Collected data
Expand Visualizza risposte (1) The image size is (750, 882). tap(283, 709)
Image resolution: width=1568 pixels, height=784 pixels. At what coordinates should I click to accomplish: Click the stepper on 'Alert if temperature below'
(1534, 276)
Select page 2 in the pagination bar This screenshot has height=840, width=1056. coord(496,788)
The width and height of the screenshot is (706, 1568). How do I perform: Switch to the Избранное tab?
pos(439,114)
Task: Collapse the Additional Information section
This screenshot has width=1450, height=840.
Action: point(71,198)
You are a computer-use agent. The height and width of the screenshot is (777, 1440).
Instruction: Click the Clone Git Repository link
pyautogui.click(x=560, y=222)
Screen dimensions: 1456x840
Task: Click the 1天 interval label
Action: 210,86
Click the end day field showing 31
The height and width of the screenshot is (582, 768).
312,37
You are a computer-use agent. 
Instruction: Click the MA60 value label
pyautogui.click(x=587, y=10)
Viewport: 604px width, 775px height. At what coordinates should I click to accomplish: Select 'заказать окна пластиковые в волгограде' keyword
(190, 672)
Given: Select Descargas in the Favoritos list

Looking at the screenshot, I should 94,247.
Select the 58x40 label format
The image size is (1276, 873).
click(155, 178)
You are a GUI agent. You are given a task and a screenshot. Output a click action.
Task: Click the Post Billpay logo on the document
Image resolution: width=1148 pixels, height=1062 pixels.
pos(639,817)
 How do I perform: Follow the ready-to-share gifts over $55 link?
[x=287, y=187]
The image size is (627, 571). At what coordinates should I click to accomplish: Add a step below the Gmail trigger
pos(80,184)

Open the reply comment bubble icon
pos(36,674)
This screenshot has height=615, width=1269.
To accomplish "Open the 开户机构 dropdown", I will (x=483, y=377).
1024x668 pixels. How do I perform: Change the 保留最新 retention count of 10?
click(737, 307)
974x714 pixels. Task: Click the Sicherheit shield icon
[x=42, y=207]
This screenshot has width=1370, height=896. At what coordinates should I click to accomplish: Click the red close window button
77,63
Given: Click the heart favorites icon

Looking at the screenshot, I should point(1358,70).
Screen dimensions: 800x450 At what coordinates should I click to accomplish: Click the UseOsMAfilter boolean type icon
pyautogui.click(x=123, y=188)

*Task statement*
Retype each of the records, word for word, with nothing added or dropped.

*Task solution*
Expand Visualizza risposte (1) The image size is (750, 882). tap(283, 709)
Image resolution: width=1568 pixels, height=784 pixels. At what coordinates should I click to accomplish: Click the stepper on 'Alert if temperature below'
(1534, 276)
Select page 2 in the pagination bar This screenshot has height=840, width=1056. coord(496,788)
The width and height of the screenshot is (706, 1568). How do I perform: Switch to the Избранное tab?
pos(439,114)
Task: Collapse the Additional Information section
This screenshot has width=1450, height=840.
Action: point(71,198)
You are a computer-use agent. The height and width of the screenshot is (777, 1440).
Instruction: Click the Clone Git Repository link
pyautogui.click(x=560, y=222)
Screen dimensions: 1456x840
Task: Click the 1天 interval label
Action: 210,86
Click the end day field showing 31
The height and width of the screenshot is (582, 768).
312,37
You are a computer-use agent. 
Instruction: Click the MA60 value label
pyautogui.click(x=587, y=10)
Viewport: 604px width, 775px height. At what coordinates should I click to accomplish: Select 'заказать окна пластиковые в волгограде' keyword
(190, 672)
Given: Select Descargas in the Favoritos list

Looking at the screenshot, I should 94,247.
Select the 58x40 label format
The image size is (1276, 873).
click(155, 178)
You are a GUI agent. You are given a task and a screenshot. Output a click action.
Task: Click the Post Billpay logo on the document
Image resolution: width=1148 pixels, height=1062 pixels.
pos(639,817)
 How do I perform: Follow the ready-to-share gifts over $55 link?
[x=287, y=187]
The image size is (627, 571). At what coordinates should I click to accomplish: Add a step below the Gmail trigger
pos(80,184)

Open the reply comment bubble icon
pos(36,674)
This screenshot has height=615, width=1269.
To accomplish "Open the 开户机构 dropdown", I will (x=483, y=377).
1024x668 pixels. How do I perform: Change the 保留最新 retention count of 10?
click(737, 307)
974x714 pixels. Task: Click the Sicherheit shield icon
[x=42, y=207]
This screenshot has width=1370, height=896. At what coordinates should I click to accomplish: Click the red close window button
77,63
Given: Click the heart favorites icon

Looking at the screenshot, I should point(1358,70).
Screen dimensions: 800x450 At what coordinates should I click to accomplish: Click the UseOsMAfilter boolean type icon
pyautogui.click(x=123, y=188)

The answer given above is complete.